In this haunting and sophisticated novel, Mazzantini masterfully probes the startling emotional territory of what makes a family-particularly what makes a mother. As the fate of Sarajevo converges with Gemma's all-consuming desire to have a child we see how far she is driven, in a stunning revelation that is both heartbreaking and cathartic.

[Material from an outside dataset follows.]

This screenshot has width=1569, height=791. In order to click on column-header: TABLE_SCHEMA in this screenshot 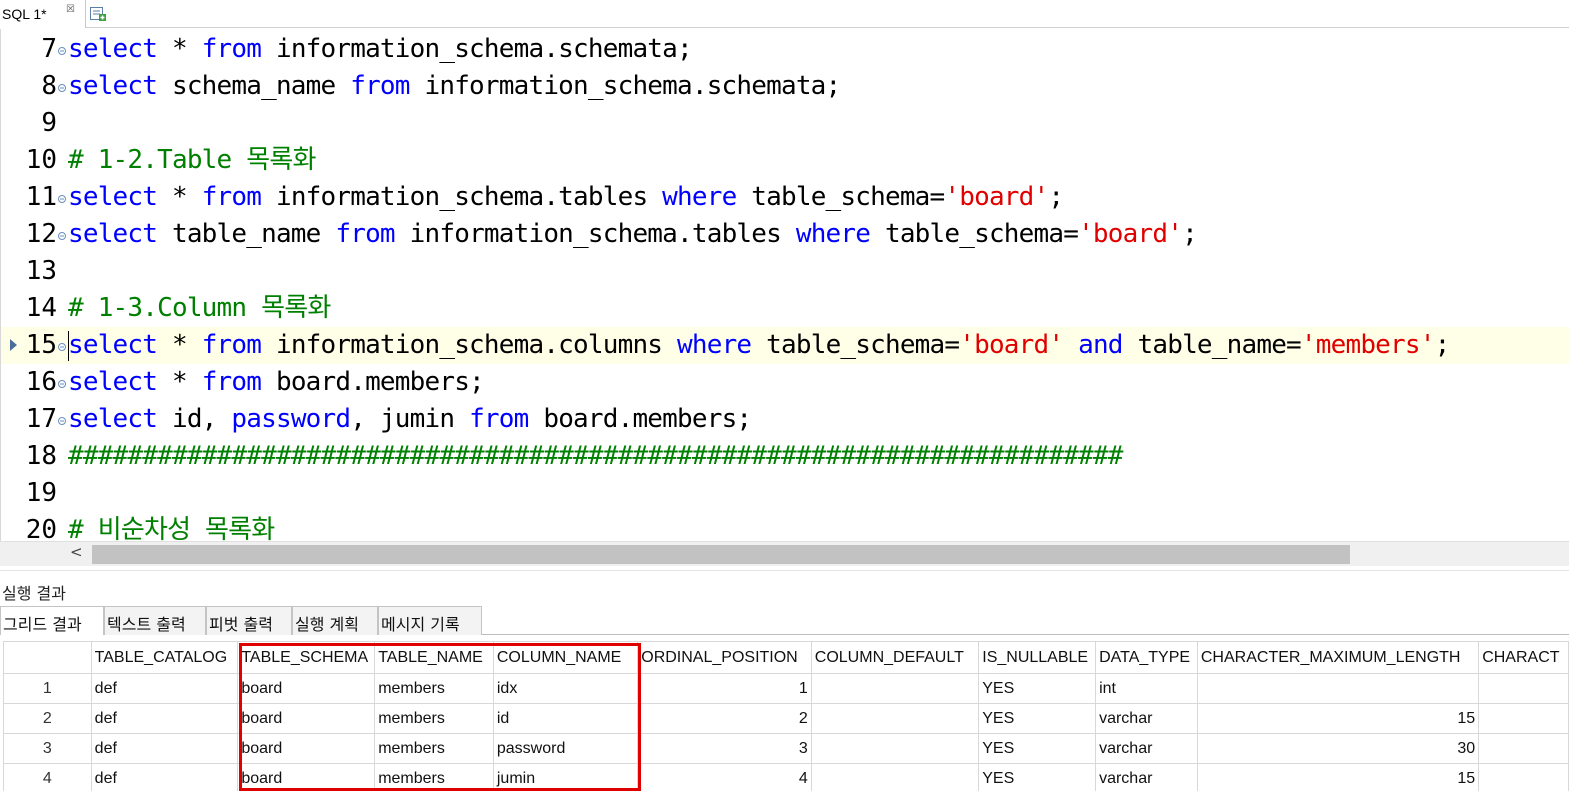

Brought to life by an unforgettable cast of characters, Twice Born is a tale of the acts of brutality and generosity that war can inspire. A blockbuster bestseller in Mazzantini's native Italy, it has taken Europe by storm and will soon be published around the world.
PUBLISHERS WEEKLY
In Mazzantini's eloquent second novel translated into English (after Don't Move), Italian grad student Gemma travels to Sarajevo when it is still part of Yugoslavia for her doctoral thesis. Gojko, a maniacal Bosnian yo-yo salesman and poet, is her guide, and on the day she is to return to her fianc in Rome, Gojko introduces her to Diego, an impulsive, young Italian photographer from Genoa with a criminal and heroin-using past, and they spend one impassioned night together. Gemma marries, divorces; she and Diego come together in Italy and marry as the situation in the Balkans begins to deteriorate while the couple suffer their own torment trying to conceive a child. Their efforts to have a child result in convoluted relationships arranged by Gojko in Sarajevo, where they return, years later, as the city is falling apart. Gemma returns alone to Rome with a boy, born in Sarajevo. She names him Pietro and raises him as her son with a new husband, Giuliano, after Diego's death. Twenty-four years after her fateful meeting with Diego, Gemma travels again to Sarajevo and into her past, wanting to show Pietro the country of his birth and where his father died. Mazzantini expertly weaves together her characters' stories, jumping backwards and forwards in time and place, from Italy to Sarajevo as the brutality of the Bosnian war melds with the beauty and complexity of Gemma and Diego's passionate romance. If the loose ends tie up too easily in the final chapters, a captivating secret maintains the story's integrity. Mazzantini's haunting novel, beautifully written and skillfully crafted, proves that despite the hatred exposed by war, love persists, and even flourishes.